[Dataset extract Boundary: Start]
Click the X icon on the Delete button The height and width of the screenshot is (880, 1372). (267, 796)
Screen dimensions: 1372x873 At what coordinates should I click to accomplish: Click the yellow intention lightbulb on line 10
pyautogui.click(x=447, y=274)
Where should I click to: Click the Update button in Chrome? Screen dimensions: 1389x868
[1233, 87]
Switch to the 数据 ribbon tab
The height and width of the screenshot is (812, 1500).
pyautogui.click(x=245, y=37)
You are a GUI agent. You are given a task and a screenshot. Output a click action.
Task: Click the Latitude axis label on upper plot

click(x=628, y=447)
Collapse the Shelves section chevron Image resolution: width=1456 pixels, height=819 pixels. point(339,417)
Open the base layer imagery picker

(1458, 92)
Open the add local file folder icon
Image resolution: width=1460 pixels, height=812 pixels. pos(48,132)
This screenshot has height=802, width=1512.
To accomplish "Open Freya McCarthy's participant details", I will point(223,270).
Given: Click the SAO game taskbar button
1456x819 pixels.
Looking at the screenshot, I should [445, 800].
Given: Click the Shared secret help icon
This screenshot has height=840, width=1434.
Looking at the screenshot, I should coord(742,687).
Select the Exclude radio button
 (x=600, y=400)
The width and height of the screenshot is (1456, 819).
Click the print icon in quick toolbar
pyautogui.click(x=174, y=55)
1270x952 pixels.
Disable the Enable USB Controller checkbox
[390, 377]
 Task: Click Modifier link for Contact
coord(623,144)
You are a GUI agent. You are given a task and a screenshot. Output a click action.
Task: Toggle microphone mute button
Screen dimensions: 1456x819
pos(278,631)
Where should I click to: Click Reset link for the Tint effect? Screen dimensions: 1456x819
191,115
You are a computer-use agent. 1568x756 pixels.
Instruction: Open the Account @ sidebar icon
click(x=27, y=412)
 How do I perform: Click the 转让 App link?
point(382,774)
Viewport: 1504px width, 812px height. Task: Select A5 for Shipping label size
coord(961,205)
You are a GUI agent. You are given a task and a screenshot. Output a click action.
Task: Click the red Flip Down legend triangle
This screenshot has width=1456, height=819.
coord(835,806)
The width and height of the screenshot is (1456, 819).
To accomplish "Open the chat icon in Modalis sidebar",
[Dataset extract Boundary: End]
### Assignment
Please write out every record shown above exactly as it reads.

### Exercise answer
Click the X icon on the Delete button The height and width of the screenshot is (880, 1372). (267, 796)
Screen dimensions: 1372x873 At what coordinates should I click to accomplish: Click the yellow intention lightbulb on line 10
pyautogui.click(x=447, y=274)
Where should I click to: Click the Update button in Chrome? Screen dimensions: 1389x868
[1233, 87]
Switch to the 数据 ribbon tab
The height and width of the screenshot is (812, 1500).
pyautogui.click(x=245, y=37)
You are a GUI agent. You are given a task and a screenshot. Output a click action.
Task: Click the Latitude axis label on upper plot

click(x=628, y=447)
Collapse the Shelves section chevron Image resolution: width=1456 pixels, height=819 pixels. point(339,417)
Open the base layer imagery picker

(1458, 92)
Open the add local file folder icon
Image resolution: width=1460 pixels, height=812 pixels. pos(48,132)
This screenshot has height=802, width=1512.
To accomplish "Open Freya McCarthy's participant details", I will point(223,270).
Given: Click the SAO game taskbar button
1456x819 pixels.
Looking at the screenshot, I should [445, 800].
Given: Click the Shared secret help icon
This screenshot has height=840, width=1434.
Looking at the screenshot, I should coord(742,687).
Select the Exclude radio button
 (x=600, y=400)
The width and height of the screenshot is (1456, 819).
Click the print icon in quick toolbar
pyautogui.click(x=174, y=55)
1270x952 pixels.
Disable the Enable USB Controller checkbox
[390, 377]
 Task: Click Modifier link for Contact
coord(623,144)
You are a GUI agent. You are given a task and a screenshot. Output a click action.
Task: Toggle microphone mute button
Screen dimensions: 1456x819
pos(278,631)
Where should I click to: Click Reset link for the Tint effect? Screen dimensions: 1456x819
191,115
You are a computer-use agent. 1568x756 pixels.
Instruction: Open the Account @ sidebar icon
click(x=27, y=412)
 How do I perform: Click the 转让 App link?
point(382,774)
Viewport: 1504px width, 812px height. Task: Select A5 for Shipping label size
coord(961,205)
You are a GUI agent. You are given a task and a screenshot. Output a click action.
Task: Click the red Flip Down legend triangle
This screenshot has width=1456, height=819.
coord(835,806)
The width and height of the screenshot is (1456, 819).
To accomplish "Open the chat icon in Modalis sidebar",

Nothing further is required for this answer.